私たちの住むアルプスの麓ではあまり珍しくない。ただ、その時私たちがいたのは日本のアルプスの麓だった。


「普段何を飲まれれていますか?どんなことに興味が話してみてください?」
それまで彼を質問攻めにしていた私たちに今度は岡本さんが聞いてきた。

BEAU PAYSAGE』のEISHI OKAMOTO、現在、日本のヴィニャイヨーロ(自分でブドウを栽培するワイン生産者)の中でシンボル的な生産者。


 全ては5年前、東京でそれと知られた焼き鳥屋(鶏肉の串焼き専門店)で飲までせてもらった彼のジェルドネに始まる。

クラウディオとの日本旅行の途中で国産ワインをいくつか試したものの心に残るものに出会えないでいたが、彼のシェルドネの奥深さと活力にイタリアやフランスのワインを含めてもそれまで感じたことの全く無い衝撃を覚え、以後ずっと彼に会ってみたいと願ってきた。

が、その瞬間、イタリアへの帰国を12時間後に控えていたからか、山梨の谷間にあるその静かな空間で彼と向き合っていることが不思議に思えてならなかった。


 クラウディオが、僕たちは様々なワインを飲むが特に食事とワインの組み合わせを楽しむのが好きだと答えると、シャルドネを既に知っているようだからとピノ・ブランの栓を切ってくれた。

グラスに注がれる深い黄金色を見て長期に醸されているのが見て取れる。ところが、個性的で力強い味わいを想像しながら口に含み、その柔らかさとエレガンスに驚嘆した。

『こんなワイン飲んだことない!』というと、彼に私たちを引き合わせる労をとってくれた近しい友人が楽しそうに言った。
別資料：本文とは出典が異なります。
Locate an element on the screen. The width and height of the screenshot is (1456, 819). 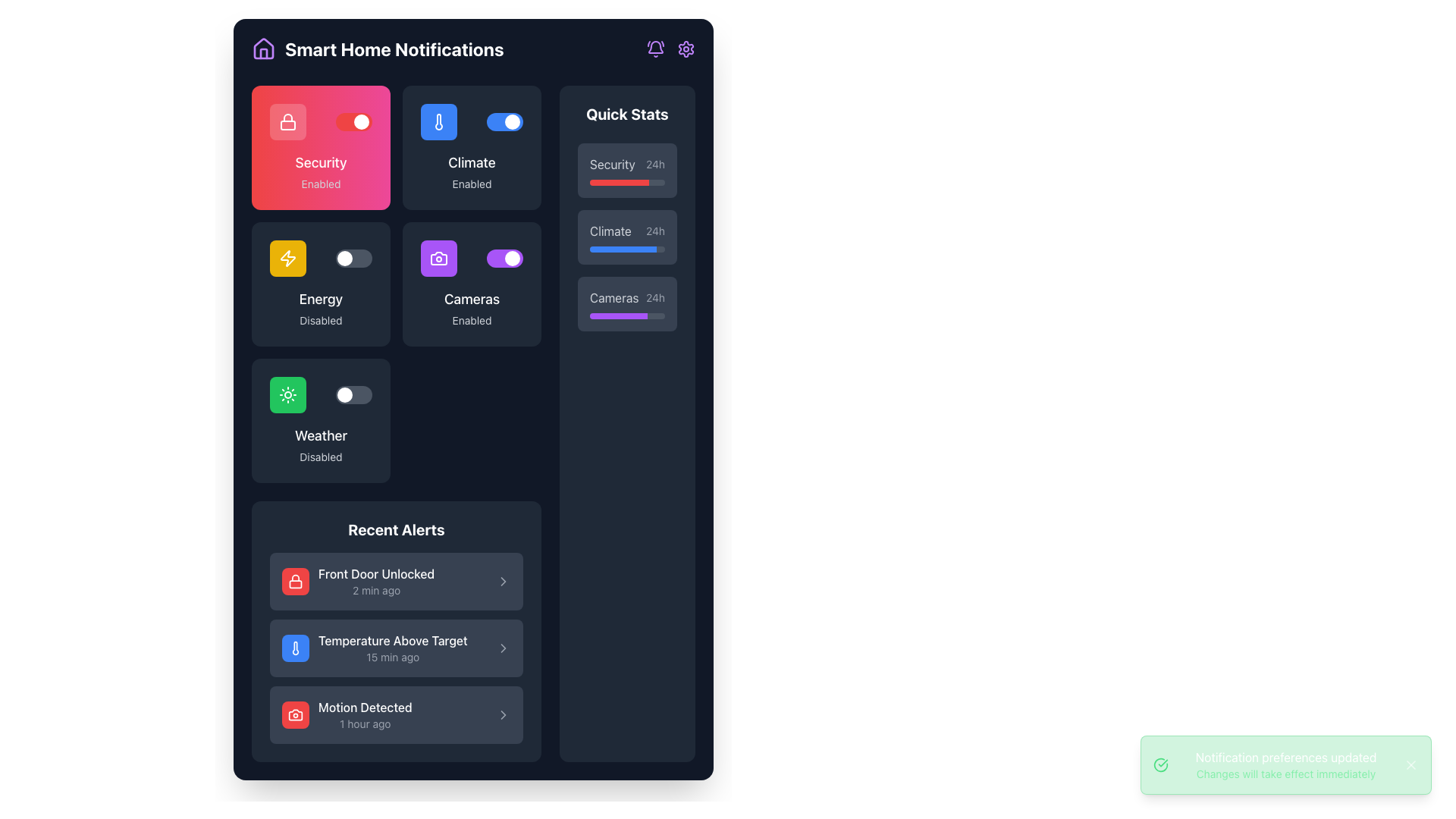
the icon in the 'Recent Alerts' section that represents the alert type for 'Temperature Above Target', located to the left of the alert text is located at coordinates (295, 648).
「岡本さんのワインを飲むと多くの人が一様に『この品種のこんなワイン飲んだことがない』といいます。それぞれの品種のもつ特徴についての概念が覆されるでしょう?」


醸しはこのワインの特徴のほんの一部として味の中にバランスを持って存在し、ともするとこのタイプのワインにありがちな濁りも一切無い。フルーティーさ、穏やかさの中にみなぎる活力がある。このワインには命が宿っていると強く感じた。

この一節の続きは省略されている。